## Problem:
Take the entries below and print, exactly, the stretch from the line containing "Instruction: Click the shield" through the line containing "Task: Click the top 0% progress bar", both included.

[Records from a collection]
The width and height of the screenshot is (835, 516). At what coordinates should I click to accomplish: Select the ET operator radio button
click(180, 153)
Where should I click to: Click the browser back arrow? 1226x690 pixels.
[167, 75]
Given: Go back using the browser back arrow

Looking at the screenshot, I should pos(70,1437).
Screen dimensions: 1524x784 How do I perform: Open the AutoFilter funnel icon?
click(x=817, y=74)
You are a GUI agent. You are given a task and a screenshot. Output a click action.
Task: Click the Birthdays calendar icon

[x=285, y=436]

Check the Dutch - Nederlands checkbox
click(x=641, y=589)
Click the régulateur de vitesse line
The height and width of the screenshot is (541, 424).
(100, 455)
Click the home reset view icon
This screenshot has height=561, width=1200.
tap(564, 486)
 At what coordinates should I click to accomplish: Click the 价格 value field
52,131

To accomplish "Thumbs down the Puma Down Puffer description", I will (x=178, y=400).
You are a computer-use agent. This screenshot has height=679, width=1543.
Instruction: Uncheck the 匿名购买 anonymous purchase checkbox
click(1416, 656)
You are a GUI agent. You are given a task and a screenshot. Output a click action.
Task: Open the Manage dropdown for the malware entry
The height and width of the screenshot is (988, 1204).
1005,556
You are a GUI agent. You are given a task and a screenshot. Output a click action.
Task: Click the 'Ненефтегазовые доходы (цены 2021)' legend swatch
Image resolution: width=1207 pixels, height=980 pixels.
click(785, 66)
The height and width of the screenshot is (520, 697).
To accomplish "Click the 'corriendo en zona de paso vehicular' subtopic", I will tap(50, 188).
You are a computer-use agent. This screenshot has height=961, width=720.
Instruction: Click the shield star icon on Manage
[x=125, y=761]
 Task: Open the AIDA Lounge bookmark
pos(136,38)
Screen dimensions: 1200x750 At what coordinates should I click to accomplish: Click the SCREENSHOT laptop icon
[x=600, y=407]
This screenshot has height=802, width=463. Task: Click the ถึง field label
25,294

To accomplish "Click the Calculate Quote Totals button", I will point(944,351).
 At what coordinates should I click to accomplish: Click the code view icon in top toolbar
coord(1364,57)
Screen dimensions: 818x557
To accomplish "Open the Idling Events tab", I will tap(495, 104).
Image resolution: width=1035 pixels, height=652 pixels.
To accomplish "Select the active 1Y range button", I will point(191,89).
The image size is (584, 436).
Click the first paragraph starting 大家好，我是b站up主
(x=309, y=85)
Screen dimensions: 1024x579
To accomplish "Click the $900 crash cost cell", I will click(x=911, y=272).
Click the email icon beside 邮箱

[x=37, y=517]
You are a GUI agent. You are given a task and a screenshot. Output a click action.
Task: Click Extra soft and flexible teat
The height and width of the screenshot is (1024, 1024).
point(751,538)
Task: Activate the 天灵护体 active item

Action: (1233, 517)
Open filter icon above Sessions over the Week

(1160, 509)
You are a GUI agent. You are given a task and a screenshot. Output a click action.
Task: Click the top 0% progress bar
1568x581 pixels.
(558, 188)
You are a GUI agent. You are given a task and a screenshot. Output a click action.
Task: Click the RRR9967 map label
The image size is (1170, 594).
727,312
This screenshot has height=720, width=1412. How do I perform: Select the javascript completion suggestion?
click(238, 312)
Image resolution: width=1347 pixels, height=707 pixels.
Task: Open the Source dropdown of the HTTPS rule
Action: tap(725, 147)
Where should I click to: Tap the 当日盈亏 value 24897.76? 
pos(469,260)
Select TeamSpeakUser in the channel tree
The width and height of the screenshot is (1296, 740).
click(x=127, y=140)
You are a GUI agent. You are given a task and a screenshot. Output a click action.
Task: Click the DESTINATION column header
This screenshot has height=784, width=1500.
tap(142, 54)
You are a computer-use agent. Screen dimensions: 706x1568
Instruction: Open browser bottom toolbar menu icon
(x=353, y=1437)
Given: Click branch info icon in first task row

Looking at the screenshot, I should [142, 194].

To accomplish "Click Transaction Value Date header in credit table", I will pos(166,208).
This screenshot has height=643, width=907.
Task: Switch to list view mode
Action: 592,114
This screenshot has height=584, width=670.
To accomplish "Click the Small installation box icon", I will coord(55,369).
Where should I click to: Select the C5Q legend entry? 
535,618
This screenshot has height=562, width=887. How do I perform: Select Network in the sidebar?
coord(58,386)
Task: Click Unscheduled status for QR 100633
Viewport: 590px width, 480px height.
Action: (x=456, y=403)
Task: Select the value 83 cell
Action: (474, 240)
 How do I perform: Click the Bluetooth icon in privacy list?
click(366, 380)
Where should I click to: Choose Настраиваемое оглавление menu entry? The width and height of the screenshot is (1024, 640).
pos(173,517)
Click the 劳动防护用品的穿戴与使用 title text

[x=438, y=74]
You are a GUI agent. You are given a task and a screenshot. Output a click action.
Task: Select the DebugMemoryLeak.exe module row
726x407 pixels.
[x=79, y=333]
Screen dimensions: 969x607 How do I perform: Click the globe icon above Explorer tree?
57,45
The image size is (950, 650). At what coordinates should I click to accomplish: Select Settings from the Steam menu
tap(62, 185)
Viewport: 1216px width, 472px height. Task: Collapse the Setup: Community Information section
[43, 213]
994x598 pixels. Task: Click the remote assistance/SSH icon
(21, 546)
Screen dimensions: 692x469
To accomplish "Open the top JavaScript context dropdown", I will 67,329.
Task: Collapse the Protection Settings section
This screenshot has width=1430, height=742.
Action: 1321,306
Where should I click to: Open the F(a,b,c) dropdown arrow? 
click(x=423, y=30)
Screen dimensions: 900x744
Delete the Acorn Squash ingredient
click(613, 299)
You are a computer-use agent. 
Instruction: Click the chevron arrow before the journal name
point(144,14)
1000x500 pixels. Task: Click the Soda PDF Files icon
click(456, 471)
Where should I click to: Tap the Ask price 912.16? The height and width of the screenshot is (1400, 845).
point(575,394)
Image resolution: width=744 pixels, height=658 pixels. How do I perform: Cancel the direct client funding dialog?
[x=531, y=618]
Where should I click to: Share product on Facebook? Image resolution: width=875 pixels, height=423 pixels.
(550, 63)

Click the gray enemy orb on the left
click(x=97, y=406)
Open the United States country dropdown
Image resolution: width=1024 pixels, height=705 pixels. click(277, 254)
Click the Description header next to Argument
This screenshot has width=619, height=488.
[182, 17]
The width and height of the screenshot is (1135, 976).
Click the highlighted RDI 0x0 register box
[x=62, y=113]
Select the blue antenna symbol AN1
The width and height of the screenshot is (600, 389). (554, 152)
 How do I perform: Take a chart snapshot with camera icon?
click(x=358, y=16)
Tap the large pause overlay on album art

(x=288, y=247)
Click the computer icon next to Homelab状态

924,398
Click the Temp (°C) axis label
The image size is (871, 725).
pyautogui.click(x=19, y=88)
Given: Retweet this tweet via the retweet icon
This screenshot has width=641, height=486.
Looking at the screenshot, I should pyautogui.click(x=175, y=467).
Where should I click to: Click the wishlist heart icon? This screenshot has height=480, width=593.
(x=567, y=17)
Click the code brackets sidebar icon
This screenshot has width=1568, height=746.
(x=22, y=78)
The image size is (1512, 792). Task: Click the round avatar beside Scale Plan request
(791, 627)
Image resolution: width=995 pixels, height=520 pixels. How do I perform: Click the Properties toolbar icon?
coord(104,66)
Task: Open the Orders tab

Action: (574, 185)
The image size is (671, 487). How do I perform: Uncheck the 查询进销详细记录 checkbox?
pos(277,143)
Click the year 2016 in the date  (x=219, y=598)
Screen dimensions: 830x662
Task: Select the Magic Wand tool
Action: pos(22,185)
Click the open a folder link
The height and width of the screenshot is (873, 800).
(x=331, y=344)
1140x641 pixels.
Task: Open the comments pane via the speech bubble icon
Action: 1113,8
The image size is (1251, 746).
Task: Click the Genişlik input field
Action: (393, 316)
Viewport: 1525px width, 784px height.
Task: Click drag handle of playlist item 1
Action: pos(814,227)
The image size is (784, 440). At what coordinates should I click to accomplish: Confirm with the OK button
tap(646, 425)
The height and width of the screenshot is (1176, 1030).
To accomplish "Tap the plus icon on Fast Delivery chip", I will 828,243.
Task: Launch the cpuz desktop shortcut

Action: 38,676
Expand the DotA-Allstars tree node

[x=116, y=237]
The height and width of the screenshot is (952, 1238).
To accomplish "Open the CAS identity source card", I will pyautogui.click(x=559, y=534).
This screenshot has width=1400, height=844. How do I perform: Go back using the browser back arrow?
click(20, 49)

## Output of the task:
Instruction: Click the shield star icon on Manage
[x=125, y=761]
 Task: Open the AIDA Lounge bookmark
pos(136,38)
Screen dimensions: 1200x750 At what coordinates should I click to accomplish: Click the SCREENSHOT laptop icon
[x=600, y=407]
This screenshot has height=802, width=463. Task: Click the ถึง field label
25,294

To accomplish "Click the Calculate Quote Totals button", I will point(944,351).
 At what coordinates should I click to accomplish: Click the code view icon in top toolbar
coord(1364,57)
Screen dimensions: 818x557
To accomplish "Open the Idling Events tab", I will tap(495, 104).
Image resolution: width=1035 pixels, height=652 pixels.
To accomplish "Select the active 1Y range button", I will point(191,89).
The image size is (584, 436).
Click the first paragraph starting 大家好，我是b站up主
(x=309, y=85)
Screen dimensions: 1024x579
To accomplish "Click the $900 crash cost cell", I will click(x=911, y=272).
Click the email icon beside 邮箱

[x=37, y=517]
You are a GUI agent. You are given a task and a screenshot. Output a click action.
Task: Click Extra soft and flexible teat
The height and width of the screenshot is (1024, 1024).
point(751,538)
Task: Activate the 天灵护体 active item

Action: (1233, 517)
Open filter icon above Sessions over the Week

(1160, 509)
You are a GUI agent. You are given a task and a screenshot. Output a click action.
Task: Click the top 0% progress bar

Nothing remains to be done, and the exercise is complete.